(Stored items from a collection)

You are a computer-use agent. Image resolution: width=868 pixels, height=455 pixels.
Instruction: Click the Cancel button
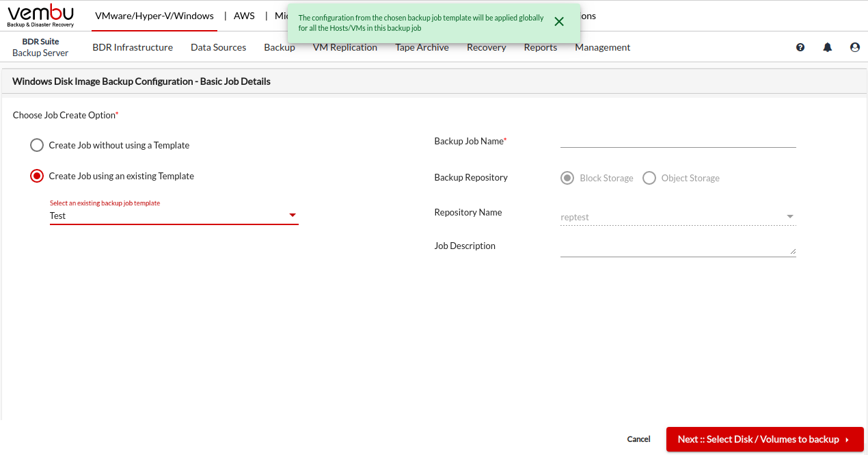(639, 439)

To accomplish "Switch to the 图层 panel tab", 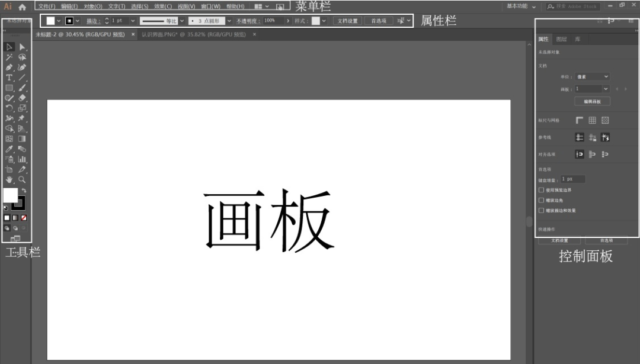I will 561,38.
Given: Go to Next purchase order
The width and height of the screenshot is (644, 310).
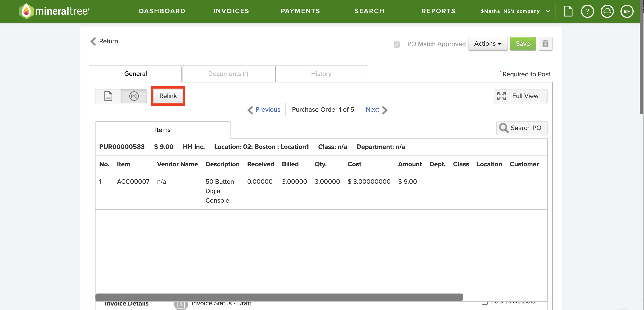Looking at the screenshot, I should pos(377,110).
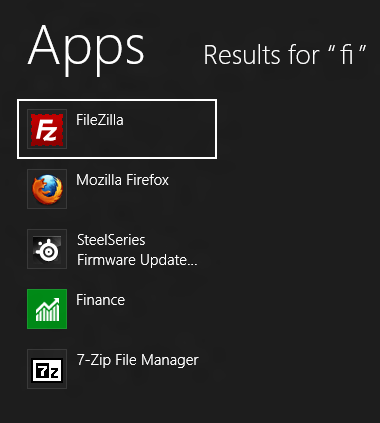Launch FileZilla via its red Fz icon
Image resolution: width=380 pixels, height=423 pixels.
[x=47, y=129]
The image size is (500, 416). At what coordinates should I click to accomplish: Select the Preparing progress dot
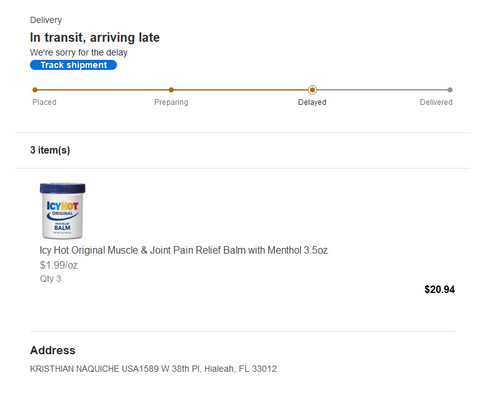171,90
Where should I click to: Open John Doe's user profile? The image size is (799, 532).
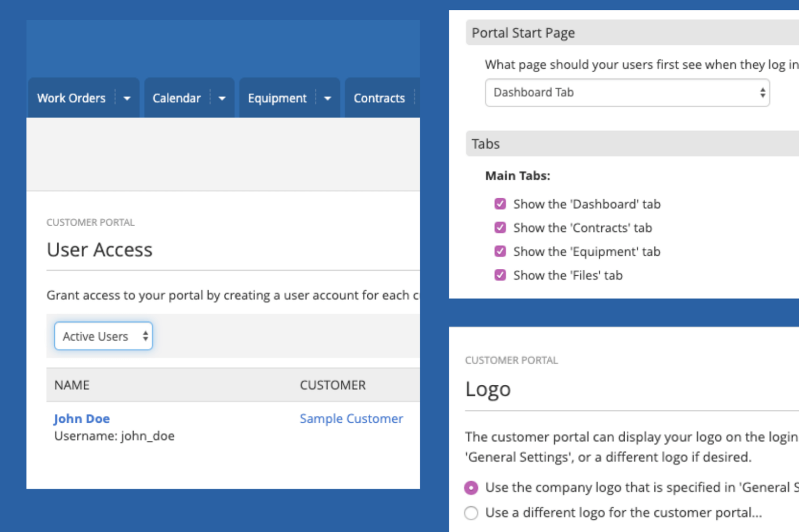82,419
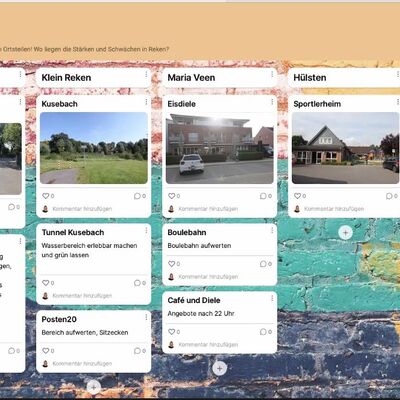Open comment bubble on Boulebahn post
Image resolution: width=400 pixels, height=400 pixels.
263,264
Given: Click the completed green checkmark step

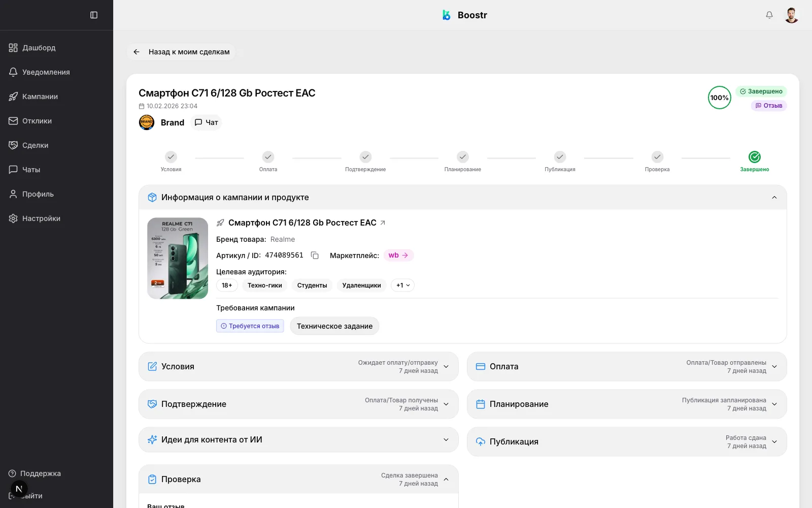Looking at the screenshot, I should tap(754, 157).
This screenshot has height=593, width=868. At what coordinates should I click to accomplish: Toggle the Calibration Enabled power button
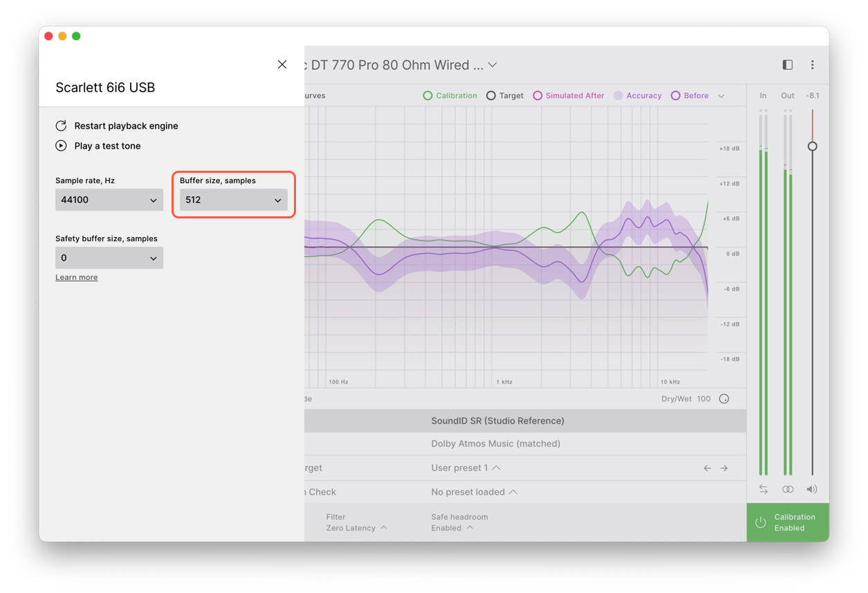pos(761,523)
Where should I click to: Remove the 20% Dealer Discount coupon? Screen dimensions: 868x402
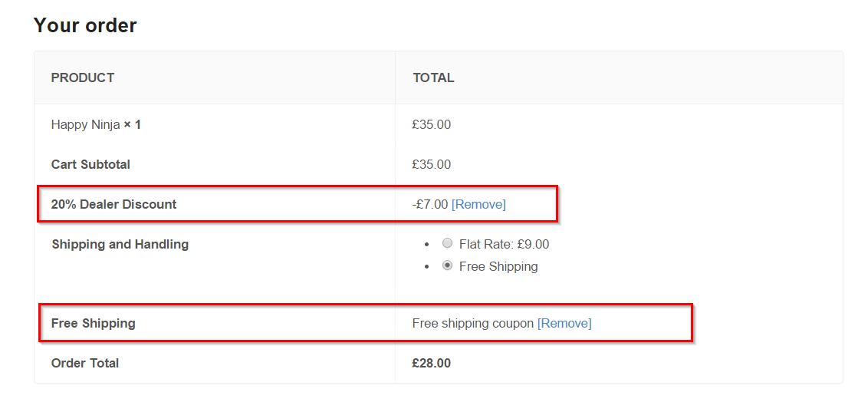click(x=478, y=204)
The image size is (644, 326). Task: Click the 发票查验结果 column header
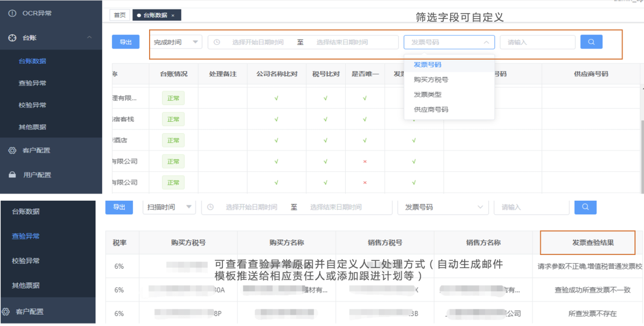click(587, 243)
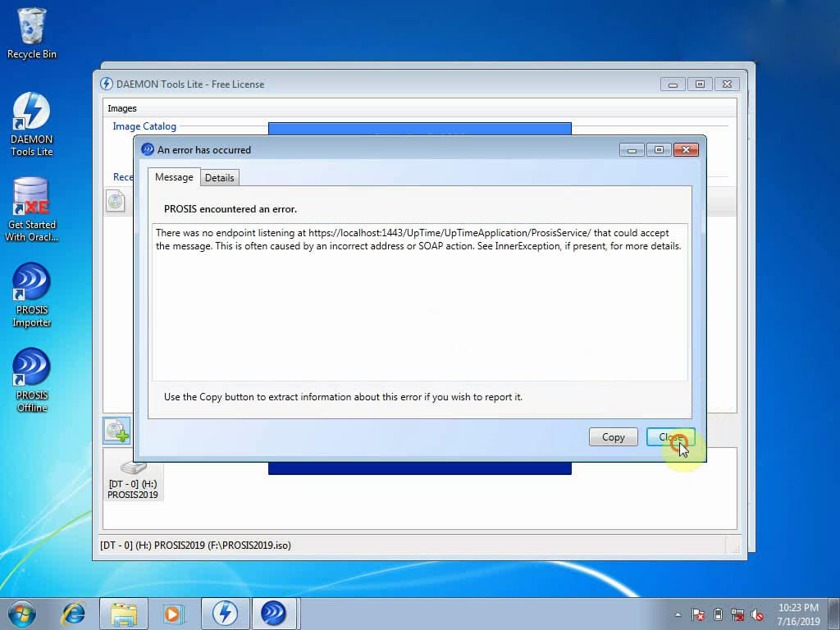
Task: Open the Windows Start menu
Action: pyautogui.click(x=22, y=614)
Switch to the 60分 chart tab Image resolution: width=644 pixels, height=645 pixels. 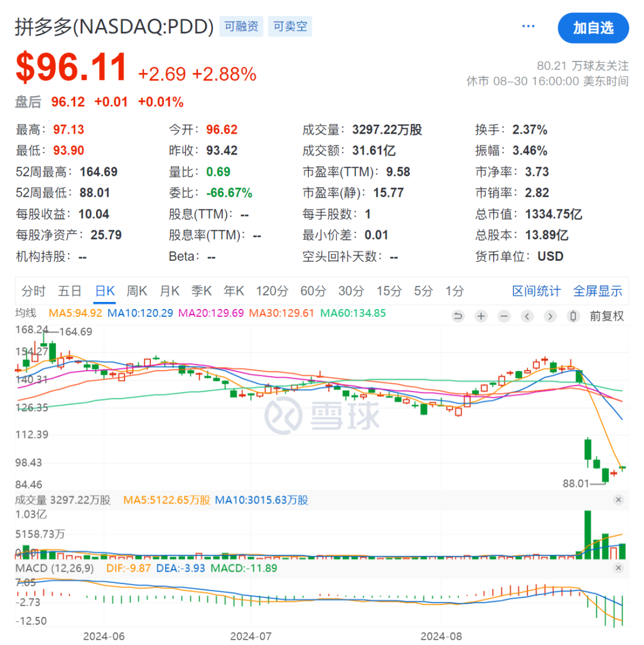[313, 291]
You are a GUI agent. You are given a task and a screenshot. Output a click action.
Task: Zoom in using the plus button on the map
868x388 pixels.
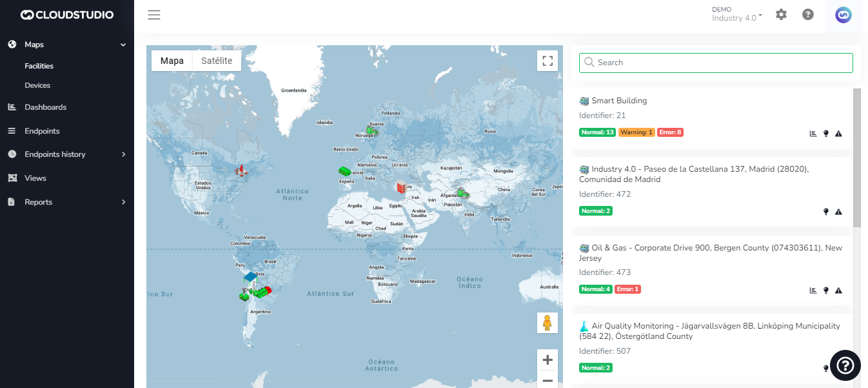547,359
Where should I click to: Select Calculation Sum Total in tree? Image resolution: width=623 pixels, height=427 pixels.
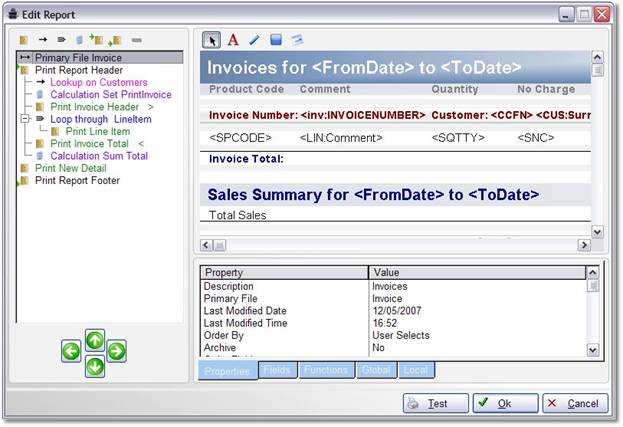coord(98,156)
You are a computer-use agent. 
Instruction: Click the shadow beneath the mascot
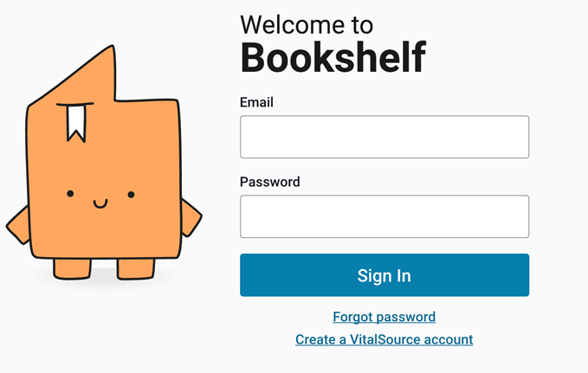pyautogui.click(x=102, y=281)
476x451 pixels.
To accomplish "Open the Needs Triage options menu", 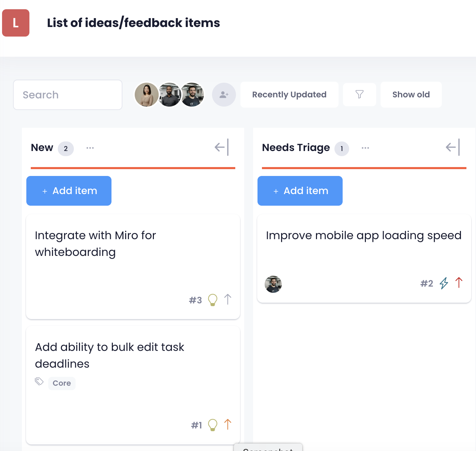I will [366, 148].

CHALLENGE: List each line above that contains the word "Instruction", with case counting.

SOLVED EXERCISE:
Instruction: Click the Cancel button
Instruction: Click the shadow beneath the mascot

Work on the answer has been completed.